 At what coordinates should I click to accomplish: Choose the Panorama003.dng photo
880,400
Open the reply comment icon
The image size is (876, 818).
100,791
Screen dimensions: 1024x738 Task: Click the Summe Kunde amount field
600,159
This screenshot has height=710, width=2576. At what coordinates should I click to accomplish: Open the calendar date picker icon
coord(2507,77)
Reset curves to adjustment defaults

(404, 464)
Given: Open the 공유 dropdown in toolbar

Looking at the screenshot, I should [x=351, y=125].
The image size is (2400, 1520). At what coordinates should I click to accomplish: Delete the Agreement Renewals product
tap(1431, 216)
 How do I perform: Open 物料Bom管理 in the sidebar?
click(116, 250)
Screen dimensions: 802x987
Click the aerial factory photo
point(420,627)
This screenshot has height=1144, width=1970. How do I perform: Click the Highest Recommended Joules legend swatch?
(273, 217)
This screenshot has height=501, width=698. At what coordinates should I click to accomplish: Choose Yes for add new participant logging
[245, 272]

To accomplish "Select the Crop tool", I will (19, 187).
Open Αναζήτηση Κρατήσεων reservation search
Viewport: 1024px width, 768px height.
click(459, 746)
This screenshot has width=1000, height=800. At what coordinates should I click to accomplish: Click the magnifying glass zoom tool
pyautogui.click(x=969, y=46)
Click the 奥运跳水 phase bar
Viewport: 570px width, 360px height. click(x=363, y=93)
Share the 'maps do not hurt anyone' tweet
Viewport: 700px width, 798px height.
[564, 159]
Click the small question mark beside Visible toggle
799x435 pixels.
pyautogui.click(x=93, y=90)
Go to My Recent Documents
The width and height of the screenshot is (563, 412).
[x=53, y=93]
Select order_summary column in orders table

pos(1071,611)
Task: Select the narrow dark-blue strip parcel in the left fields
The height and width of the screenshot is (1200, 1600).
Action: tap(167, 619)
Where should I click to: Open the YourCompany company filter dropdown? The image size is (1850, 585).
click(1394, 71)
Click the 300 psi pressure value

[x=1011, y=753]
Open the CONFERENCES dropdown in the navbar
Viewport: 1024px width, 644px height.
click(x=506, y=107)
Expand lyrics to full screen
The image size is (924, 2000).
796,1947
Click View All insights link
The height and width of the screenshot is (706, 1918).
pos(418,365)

===

=== WHAT IS REQUIRED ===
The records above are to be given again in full, exactly.

=== REPLY TO THE TASK ===
 At what coordinates should I click to accomplish: Choose the Panorama003.dng photo
880,400
Open the reply comment icon
The image size is (876, 818).
100,791
Screen dimensions: 1024x738 Task: Click the Summe Kunde amount field
600,159
This screenshot has height=710, width=2576. At what coordinates should I click to accomplish: Open the calendar date picker icon
coord(2507,77)
Reset curves to adjustment defaults

(404, 464)
Given: Open the 공유 dropdown in toolbar

Looking at the screenshot, I should [x=351, y=125].
The image size is (2400, 1520). At what coordinates should I click to accomplish: Delete the Agreement Renewals product
tap(1431, 216)
 How do I perform: Open 物料Bom管理 in the sidebar?
click(116, 250)
Screen dimensions: 802x987
Click the aerial factory photo
point(420,627)
This screenshot has height=1144, width=1970. How do I perform: Click the Highest Recommended Joules legend swatch?
(273, 217)
This screenshot has height=501, width=698. At what coordinates should I click to accomplish: Choose Yes for add new participant logging
[245, 272]

To accomplish "Select the Crop tool", I will (19, 187).
Open Αναζήτηση Κρατήσεων reservation search
Viewport: 1024px width, 768px height.
click(459, 746)
This screenshot has width=1000, height=800. At what coordinates should I click to accomplish: Click the magnifying glass zoom tool
pyautogui.click(x=969, y=46)
Click the 奥运跳水 phase bar
Viewport: 570px width, 360px height. click(x=363, y=93)
Share the 'maps do not hurt anyone' tweet
Viewport: 700px width, 798px height.
[564, 159]
Click the small question mark beside Visible toggle
799x435 pixels.
pyautogui.click(x=93, y=90)
Go to My Recent Documents
The width and height of the screenshot is (563, 412).
[x=53, y=93]
Select order_summary column in orders table

pos(1071,611)
Task: Select the narrow dark-blue strip parcel in the left fields
The height and width of the screenshot is (1200, 1600).
Action: tap(167, 619)
Where should I click to: Open the YourCompany company filter dropdown? The image size is (1850, 585).
click(1394, 71)
Click the 300 psi pressure value

[x=1011, y=753]
Open the CONFERENCES dropdown in the navbar
Viewport: 1024px width, 644px height.
click(x=506, y=107)
Expand lyrics to full screen
The image size is (924, 2000).
796,1947
Click View All insights link
The height and width of the screenshot is (706, 1918).
pos(418,365)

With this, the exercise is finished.